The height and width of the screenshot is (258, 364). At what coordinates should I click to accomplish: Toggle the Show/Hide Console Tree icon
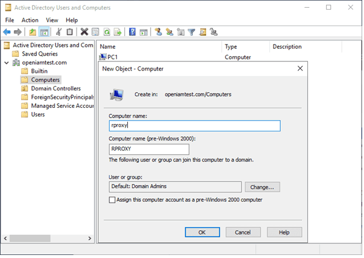pyautogui.click(x=44, y=32)
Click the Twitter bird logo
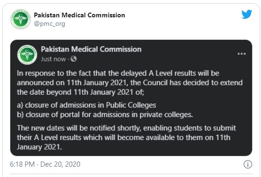Image resolution: width=261 pixels, height=177 pixels. click(x=246, y=15)
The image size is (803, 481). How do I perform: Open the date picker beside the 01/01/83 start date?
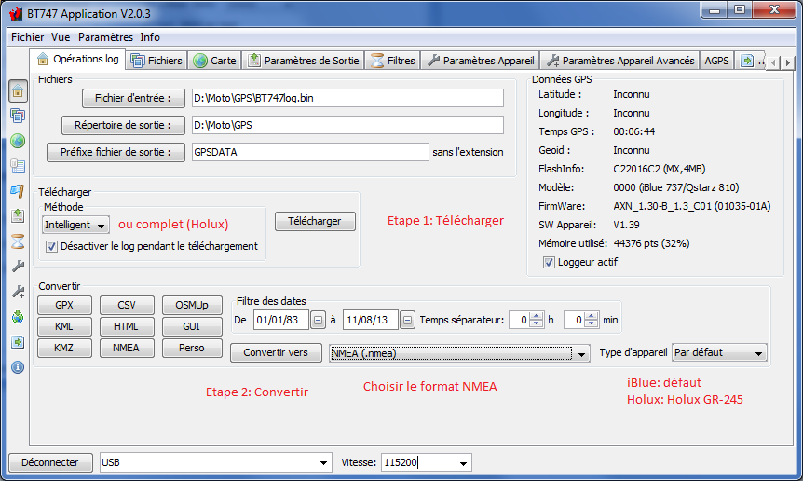[318, 320]
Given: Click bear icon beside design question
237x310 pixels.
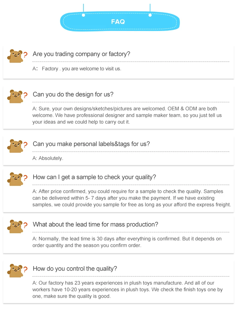Looking at the screenshot, I should point(15,97).
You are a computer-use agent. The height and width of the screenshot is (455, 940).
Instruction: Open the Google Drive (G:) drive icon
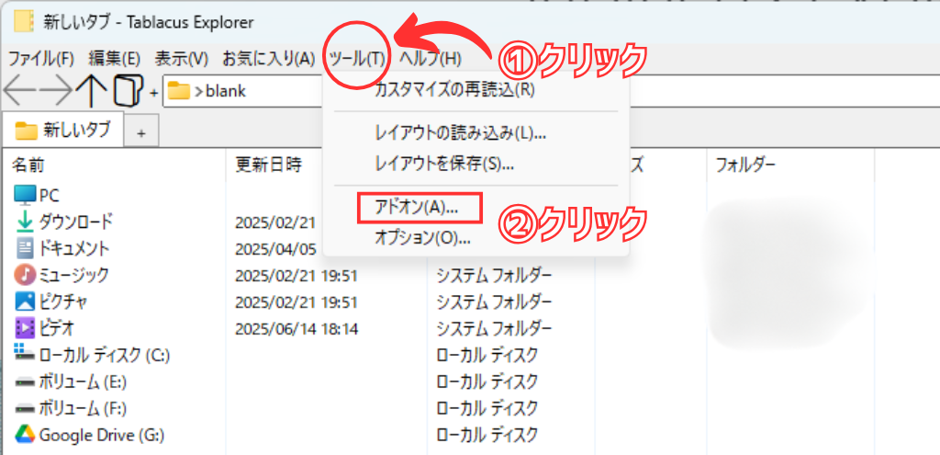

» **PROBLEM DETAILS**
Leaving the images out, retype all the material above exactly.

» **ANSWER SPACE**
The height and width of the screenshot is (258, 364). At what coordinates should I click to accomplish: Toggle the Show/Hide Console Tree icon
pyautogui.click(x=44, y=32)
Click the Twitter bird logo
Image resolution: width=261 pixels, height=177 pixels. click(x=246, y=15)
The image size is (803, 481). How do I perform: Open the date picker beside the 01/01/83 start date?
[318, 320]
Given: Click bear icon beside design question
237x310 pixels.
Looking at the screenshot, I should point(15,97).
You are a computer-use agent. The height and width of the screenshot is (455, 940).
Instruction: Open the Google Drive (G:) drive icon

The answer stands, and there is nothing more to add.